The political punch line to this narrative is that Mercer was one of the major funders for both the Trump and the Brexit campaigns. He also has a large stake in a company called Cambridge Analytica (worth a look) that was employed by both of these campaigns. Apparently, “trackers from sites like Breitbart could also be used by companies like Cambridge Analytica to follow people around the web and then, via Facebook, target them with ads,” according to Cadwalladr.

She reports, “On its website, Cambridge Analytica makes the astonishing boast that it has psychological profiles based on 5,000 separate pieces of data on 220 million American voters – its USP is to use this data to understand people’s deepest emotions and then target them accordingly.” She adds, “The system … amounted to a ‘propaganda machine.'”

It’s all about mood manipulation. From then on the story gets complicated …


  • Brown, Peter F., Vincent J. Della Pietra, Stephen A. Della Pietra, and Robert L. Mercer. 1993. The mathematics of statistical machine translation: parameter estimation. Comput. Linguist., (19) 2, 263-311.
  • Levitt, Steven, and Stephen J. Dubner. 2005. Freakonomics: A Rogue Economist Explores the Hidden Side of Everything. London: Penguin http://freakonomics.com/
  • Cadwalladr, Carole. 2017. Robert Mercer: The big data billionaire waging war on mainstream media. Link.



  1. Daniel Bridgman says:

    Along a related vector … struck by purveyors/hawkers of OpenCV, Deep Learning skill-building that commoditize facial-expression recognition and “mood” detection (for subscription or publication fees). A late-breaker: “Compete in Kaggle’s Facial Expression Recognition Challenge and train a CNN (from scratch) capable of recognizing emotions/facial expressions in real-time.” . This conjures scenarios of travelers, crowds at public events, being mined en masse for affect, mood data via facial “expression” algorithms utilizing deep neural networks , results would then be auctioned (as per Cambridge Analytica) to highest bidders in whatever political arena’s relevant/awash in big money. You don’t have to be clinically paranoid to get a whiff of techno-rational malice seeking baser nature. But as you demonstrate via the CP Centre tool, accuracy, reliability’s currently dubious.

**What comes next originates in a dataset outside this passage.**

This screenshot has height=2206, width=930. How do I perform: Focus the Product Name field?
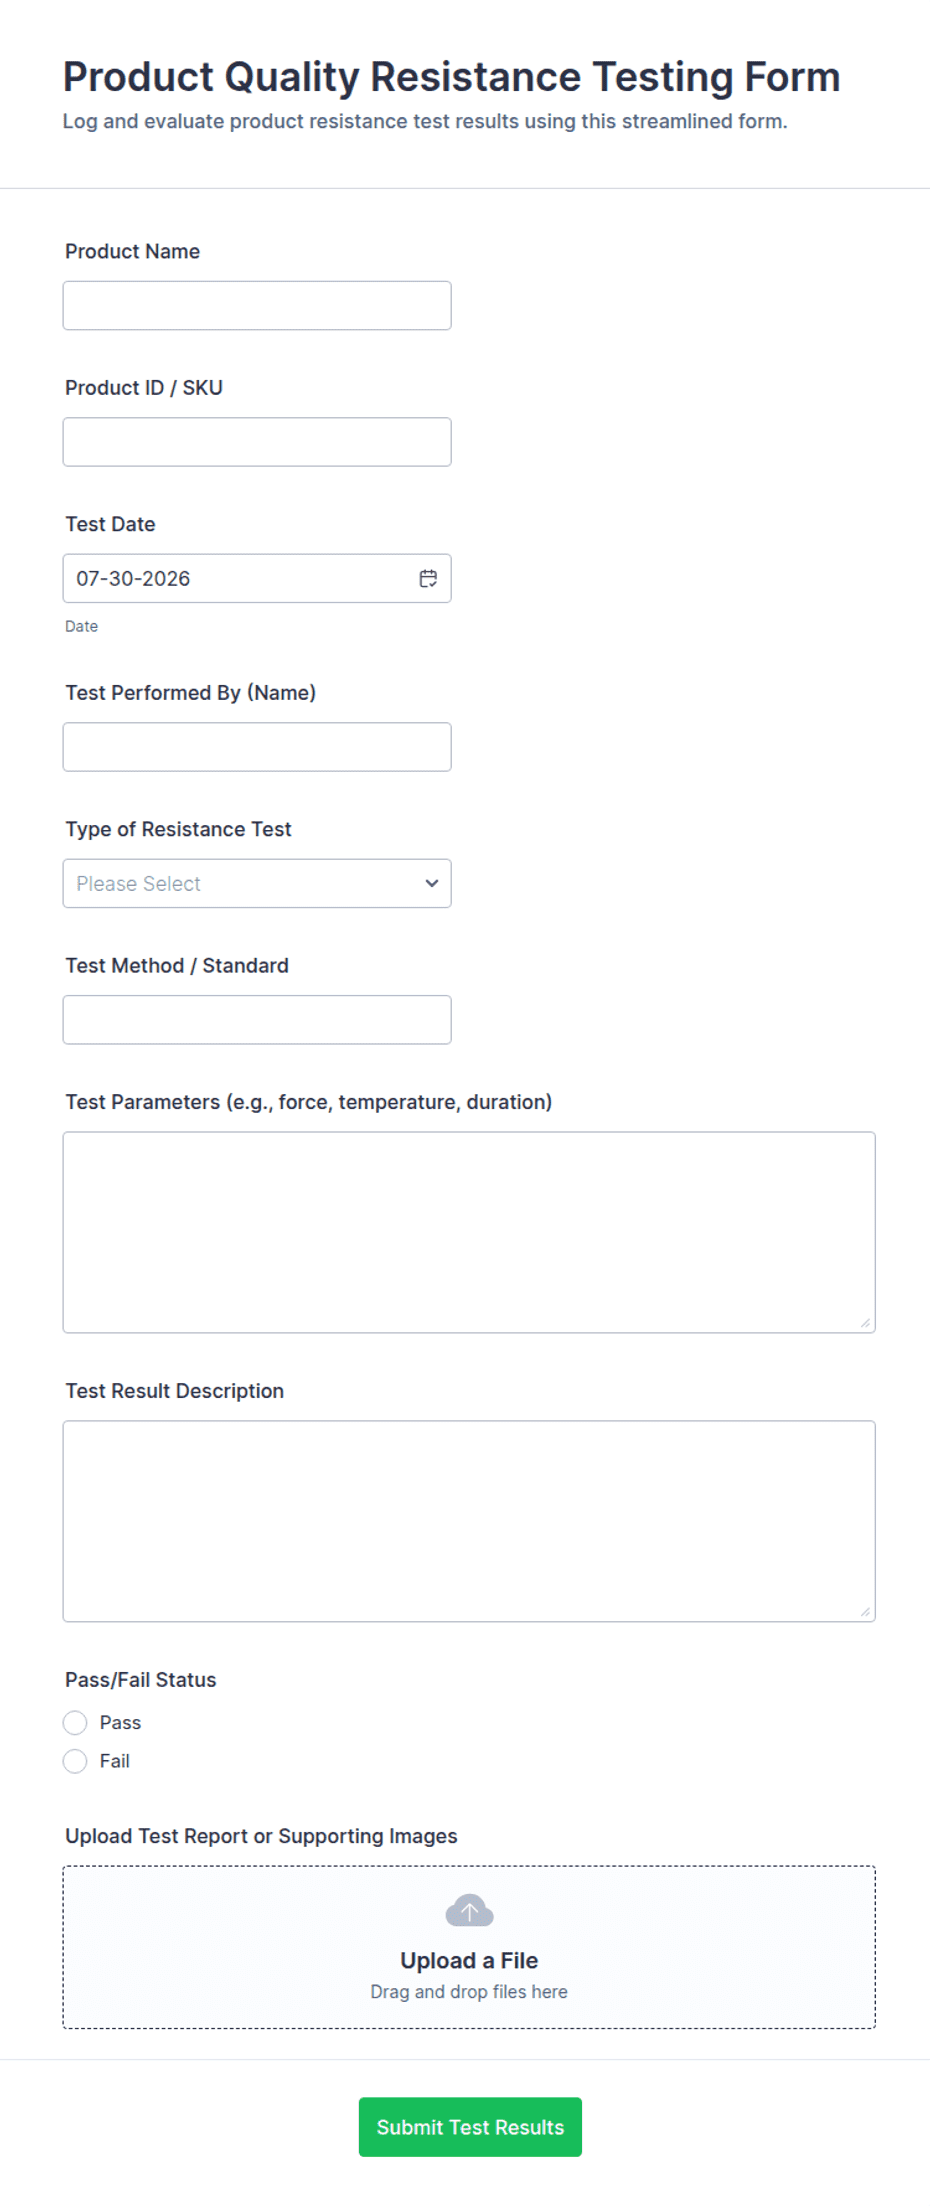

Nonetheless, as with Google Translate, leaps of improved accuracy do happen, especially when efforts and resources are unrelenting. Just channeling the mood from above …

    1. Thanks for this addition Daniel. If the goal is achieved of automated recognition of emotions from photographs of faces then the next challenge will be to identify emotions from moving images. It is possible to capture a split second expression that gives the face whatever emotion the photographer wants. In any case, the cues to reading someone’s emotions are presumably highly dynamic. But this is perhaps an argument about the difficulty of automated emotional recognition, whereas you are referring to the social and political implications, which are indeed a challenge.

  2. Daniel Bridgman says:

    Perhaps this belongs under “joys and sorrows of automation” … for although facial-expression mining for clues to mood, emotional disposition, is at present, naively obsessed with key frames–weighted still images in captured flows–the ultimate goal remains stark: extraction of marketable significance from copious strands of video. The auctioning of results to whomever’s willing to pay is triply ominous. At the moment the butt of these efforts seem to be neo-liberals, who were ascendant under previous administrations both in the US and UK; while 2017’s beneficiaries appear increasingly to be right-leaning political PACs with more money than god. Nonetheless deep learning, Open Computer Vision, etc., are mostly open-source distributions that aim to emancipate cold-war (covert) military-industrial surveillance legacies from outmoded automation techniques and submit them to newer, fleeter, ones. Even though the code’s rarely copied verbatim, project objectives, notorious debacles, catastrophic time-n-money sumps (of previous eras) tune development and tools of choice. But as you (and others) have observed, to and fro swings of fortune can alter the direction of benefit without notice. This may be why anxiety runs so high.